Records excerpted from a collection
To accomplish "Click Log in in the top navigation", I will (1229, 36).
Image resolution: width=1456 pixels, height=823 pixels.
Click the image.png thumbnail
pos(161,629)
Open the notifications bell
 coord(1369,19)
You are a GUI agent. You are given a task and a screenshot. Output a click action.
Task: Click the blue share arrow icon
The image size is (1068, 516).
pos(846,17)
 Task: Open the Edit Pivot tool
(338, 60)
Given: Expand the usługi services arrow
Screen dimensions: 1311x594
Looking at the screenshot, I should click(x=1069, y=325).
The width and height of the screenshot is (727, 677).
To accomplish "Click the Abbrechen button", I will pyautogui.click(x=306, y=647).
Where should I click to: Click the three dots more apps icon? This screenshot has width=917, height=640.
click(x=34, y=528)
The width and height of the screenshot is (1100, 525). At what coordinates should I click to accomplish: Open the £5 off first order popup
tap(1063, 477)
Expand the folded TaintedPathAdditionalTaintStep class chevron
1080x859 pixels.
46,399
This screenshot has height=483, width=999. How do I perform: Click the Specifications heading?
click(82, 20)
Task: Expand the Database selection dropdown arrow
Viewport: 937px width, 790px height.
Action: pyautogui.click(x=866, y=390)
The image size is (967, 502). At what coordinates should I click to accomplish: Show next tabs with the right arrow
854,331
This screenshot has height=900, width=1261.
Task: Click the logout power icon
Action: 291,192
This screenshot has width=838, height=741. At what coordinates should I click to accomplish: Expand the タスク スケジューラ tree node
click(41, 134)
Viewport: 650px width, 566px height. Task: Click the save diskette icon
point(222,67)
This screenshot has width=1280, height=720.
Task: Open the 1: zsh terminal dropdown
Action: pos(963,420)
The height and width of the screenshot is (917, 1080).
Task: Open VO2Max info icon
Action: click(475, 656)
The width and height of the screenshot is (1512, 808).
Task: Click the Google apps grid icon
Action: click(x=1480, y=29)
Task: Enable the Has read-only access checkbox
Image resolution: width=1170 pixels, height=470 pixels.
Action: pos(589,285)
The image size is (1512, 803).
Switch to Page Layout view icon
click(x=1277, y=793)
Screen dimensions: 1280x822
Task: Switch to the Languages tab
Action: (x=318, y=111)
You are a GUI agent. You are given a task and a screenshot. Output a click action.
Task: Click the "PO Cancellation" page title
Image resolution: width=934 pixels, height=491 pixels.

### What is expected:
When a line in the data holds the word "will", show that line.

### Exercise response:
To accomplish "Click Log in in the top navigation", I will (1229, 36).
To accomplish "Click the Abbrechen button", I will pyautogui.click(x=306, y=647).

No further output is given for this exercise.